## Do this:
Reproduce everything from "Click the loops smiley-face icon" down to "pyautogui.click(x=1124, y=72)", swapping "smiley-face" for "happy-face" and keeping every other word the same.

## Entries provided:
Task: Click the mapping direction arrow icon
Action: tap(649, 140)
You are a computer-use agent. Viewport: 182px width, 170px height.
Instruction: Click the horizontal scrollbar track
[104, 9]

* * *

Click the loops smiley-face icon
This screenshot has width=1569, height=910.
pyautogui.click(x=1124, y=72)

---

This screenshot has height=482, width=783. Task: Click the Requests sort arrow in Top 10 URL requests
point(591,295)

## Reply:
Click the loops happy-face icon
This screenshot has width=1569, height=910.
pyautogui.click(x=1124, y=72)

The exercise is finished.